After reflecting upon my options, I decided to go with the property in question, because “buying” was not something that was out of the question for me, especially as house prices were leveling off after years of false appreciation. Everything that I did from the start to the present day has communicated good faith, yet I have been stunned at my own inability to get a good faith response from my landlord.

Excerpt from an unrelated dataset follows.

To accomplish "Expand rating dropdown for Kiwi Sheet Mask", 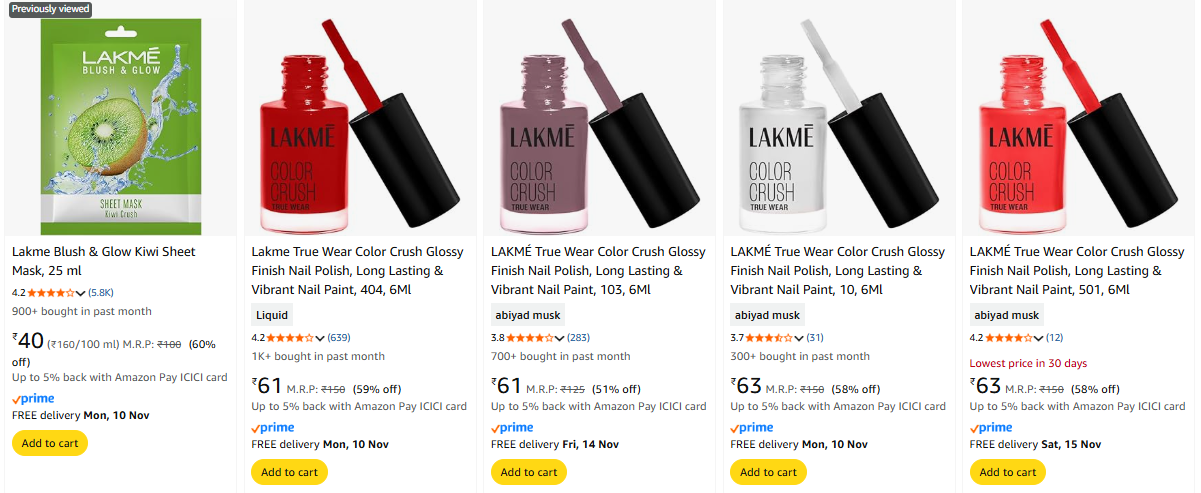I will click(x=82, y=293).
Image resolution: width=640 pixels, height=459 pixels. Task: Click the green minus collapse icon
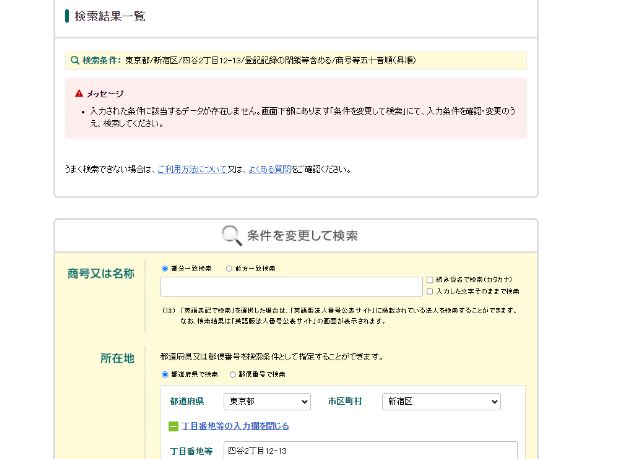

Within two months of living in the home, I was asked if I wanted to buy the property.  If I did, I could be certain I would be given a really good deal.  The prospect of being a homeowner appealed to me, and I responded positively.  As a responsible consumer, I did my research on the value of the property, deflated as it may have become, but “fair” in terms of “fair market value.”  My research informed me that comparable homes were selling for no more than $225,000.  For particulars that I won’t go into, there was window of opportunity during which a home purchase would make sense for me, so I offered to enter into an “option agreement.”  And this was the juncture that I learned that not everyone was operating according to the golden rule.  The option price I was given was $250,000, and an additional $500 per month for 4 months to be applied to the down payment.  Sitting alone and unrepresented across the desk from my landlord, I signed agreement after negotiating that at least 50% of the additional option amount would be refundable if I did not exercise the option.  As I say, I was stunned that the people I have believed in, and counted on following the golden rule were attempting to sell me a house at a price that was 40 to 50 thousand dollars higher than comparable sales;  the seller even overrode the counsel of other members of his firm that the “option amount” should be fully refundable.

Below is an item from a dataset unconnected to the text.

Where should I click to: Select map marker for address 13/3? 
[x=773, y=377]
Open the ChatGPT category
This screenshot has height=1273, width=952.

It is now December, and the option agreement is a moot point.  I do not qualify for a home loan of that amount.  Last month, the house next door to me sold for $150,000, or $100,000 less than the price my landlords were offering me on a similar house.

Karma.  An affinity toward.  I believe that unanticipated things have occurred to keep me in a position such that I cannot qualify for the optioned amount of the house I’m renting.  In the bigger picture, this is a positive event for me, as the matter is out of my hands, and I will not have to experience the pressure of declining an option on my own steam.  As events would have it, I simply don’t qualify. Blame it on the banks.

But I wonder at the notion of “karma” when it comes to the property sellers.  If I had qualified for the loan, I expect they were positioned to pressure me into buying a home for a full $100,000 more than it is worth.  This is not the “good deal” they promised, not by a long shot.  So, what it is my point?  Simply put, all people need to remain faithful to the golden rule, even during hard times.  Perhaps, just perhaps, the “karmic affinities” would have been different had there been a good faith transaction on the table.  I don’t know for sure, but I am certain of my own good faith throughout all of our dealings, even to the point of paying an extra thousand dollars for the privilege of an “option agreement” that was not in my best interest. An agreement I let ride in order to seal the deal on my good faith.

We are all closely interconnected.   I suspect that the owners are not too happy, but I can hold my head high in any future dealings.  My more seasoned self speculates, let’s see:  ”A guy from San Francisco with a stable income, and accustomed to obscenely high house payments in the City would be a “best candidate” for paying too much for a house in Fresno.”  But it didn’t work out that way.

Thank you, Greg, for explaining the phenomenon of affinity, because by all rational measures, things should have worked out differently, thus positioning me in a karmic squeeze.  But they didn’t, and I’m grateful.  ”Do unto others as you would have them do unto you.”  It works every time, and builds a positive affinity for good things to happen.